When trading options, when should one cut losses and bail out?

  Love the questions that seem simple, but are not. Unlike trading stocks, trading options has the time element to consider. An option loses most of its value in the last thirty days before expiration. If a stock is not performing as planned and you have three months until expiration, you can ride through some down time if the stock is not breaking down technically. If the market looks weak or the stock starts changing its trend or pattern, we consider getting out before any real damage is done. We do not have a general stop price we use as different options have different deltas, open interests, and stocks with different volatilities. Basically, if the stock does not do what we thought it would do after we make our entry point, we get out pretty darn fast. We can always get back in, and we have the money to do it.
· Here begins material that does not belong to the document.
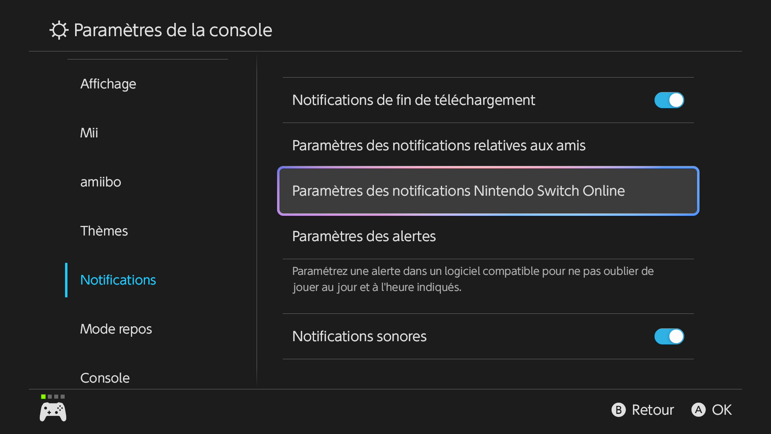771x434 pixels.
Task: Click the OK label
Action: pos(722,410)
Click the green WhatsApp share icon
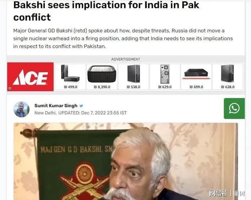This screenshot has height=200, width=251. point(234,108)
If you are running out of time, i.e., entering into the expiration month and the stock has a long way to go to recover or is falling, we prefer to cut out and preserve what we have to fight again when things improve. Remember, when you enter that last 30 days, the option starts to lose value at a faster pace. Your stock can be moving up, but if it is not really making a solid move, your option can just hold its value or even decrease in value as the stock moves up-now that is frustrating. In that situation, we carefully evaluate whether we think the stock will make a solid move. We may be better off taking our money off the table and buying more time if the think the stock is going to make a good move.

Let's say the worst happens. You have an option position and then the market drops and you didn't have stops in or you could not place stops on that option and the market sells off-like this week. You have April options. That means that after Friday you are entering expiration month. Your options have lost a significant portion of their value already. Do you wait for a miracle or get out? If you have potentially market-moving news and things look ripe for a rally (sound familiar), maybe you will get a move up or a rally starting that will bail you out. That has happened to us before. It is great when it happens, but it doesn't always happen.

What we do in that situation is cut our losses at 50% if the stock continues to fall and the option is at that level or lower. We don't want to take less than half our money home if we can. Again, that gives us another day to fight. Think about it. Wouldn't you like to have 50% of all the option money you ever lost?

We have some 'iffy' positions that we are holding to see what the economic news brings. We have what we feel is a strong chance for a rally, so we are looking to recover some lost ground and make some money. If we don't get the moves we want after the CPI numbers, however, we will most likely take the money off the table.